Créateurs de différence #33 : Ellen Boriau

Comme vous le savez probablement, Lumiworld met chaque mois à l’honneur un créateur de différence, petit ou grand. Aujourd’hui, nous avons le plaisir de vous présenter une famille dont l’engagement n’a d’égal que l’enthousiasme qui l’anime. Si Ellen et Ralph affichent un profond respect de la nature dans leur vie de tous les jours, ils adoptent également un comportement écoresponsable sur le plan professionnel. Ellen et sa famille sont l’illustration parfaite du proverbe « Les petits ruisseaux font les grandes rivières. »

Commençons par le commencement : dites-nous en plus sur vous et votre famille.

« Nous sommes une famille recomposée avec cinq enfants.

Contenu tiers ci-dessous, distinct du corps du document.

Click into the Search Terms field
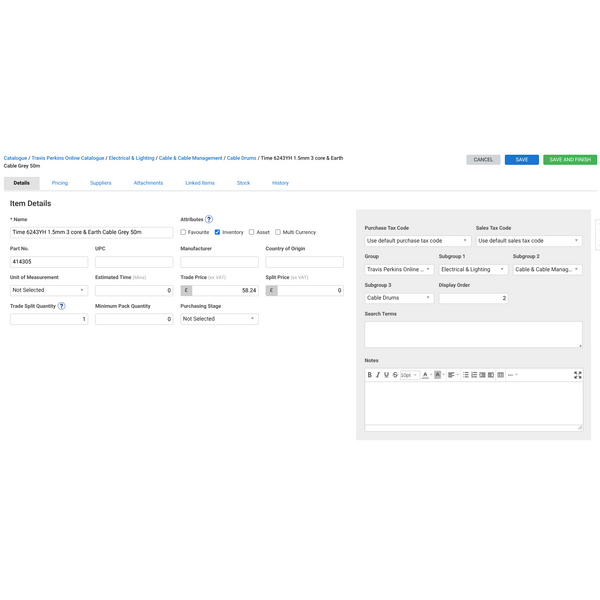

Ralph et moi avons chacun deux enfants d’une précédente relation et, dix ans plus tard, nous sommes devenus les heureux parents d’un petit Tristan. Et toutes les deux semaines, nous jouons le rôle de « parents d’accueil » pour un enfant placé en institution. Professionnellement, nous exploitons à Gistel, en Flandre occidentale, le restaurant Paviljoentje. »

Ellen Boriau Luminus

Cinq, voire six enfants, cela met forcément de l’ambiance. Nous supposons qu’avec autant de monde à la maison, vous avez fréquemment recours à la récupération et au réemploi.  

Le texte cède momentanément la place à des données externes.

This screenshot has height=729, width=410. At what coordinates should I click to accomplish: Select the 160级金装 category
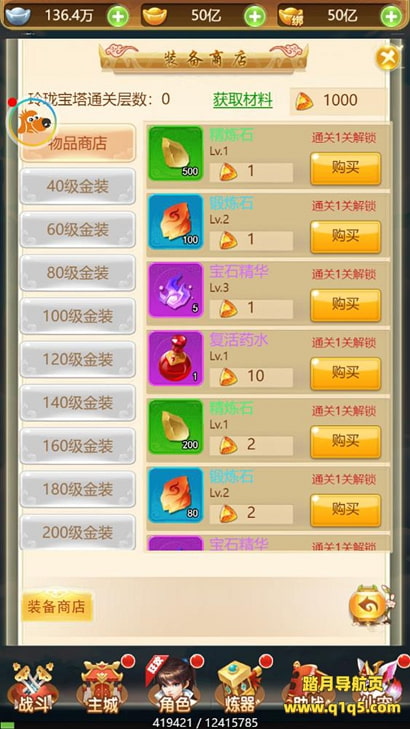click(x=78, y=446)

« Cela va sans dire. Chacun possède bien entendu son vélo, son cartable et ses propres vêtements. Cependant, de nombreuses affaires sont transmises d’un enfant à l’autre. C’est ainsi que Tristan, le cadet, porte les pulls de son grand frère et a hérité du cartable dont ce dernier se servait il y a dix ans de cela. Même le vélo utilisé à l’époque continue à rendre d’excellents services. Quant aux jeux de société de mon enfance, ils ressortent régulièrement de l’armoire. Hotel est usé jusqu’à la corde », confesse Ellen en riant. « Et Tristan apprend la flûte à bec sur un instrument qui m’appartenait autrefois. Ralph et moi préférons dépenser un peu plus pour des affaires de qualité, plutôt que d’acheter des articles bon marché tout juste bons à être jetés après une année. Cela nous évite d’accumuler les objets inutiles. »

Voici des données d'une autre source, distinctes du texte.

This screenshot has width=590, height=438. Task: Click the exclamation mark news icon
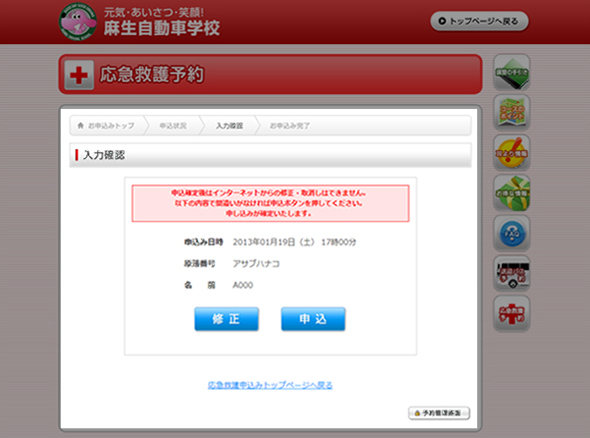(511, 152)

S’agit-il d’un choix délibéré ?

« Absolument. Durant ma scolarité, j’ai suivi les cours d’une école Steiner, où la nature était omniprésente. En fait, rien de plus logique. La terre nous apporte tellement de bienfaits : des écrins de sérénité, de délicieux fruits et légumes, de l’oxygène, etc. Quoi de plus normal que de remercier la nature et de lui rendre un peu de ce qu’elle nous donne ? Par exemple en évitant de jeter des papiers par terre ou en triant ses déchets. »  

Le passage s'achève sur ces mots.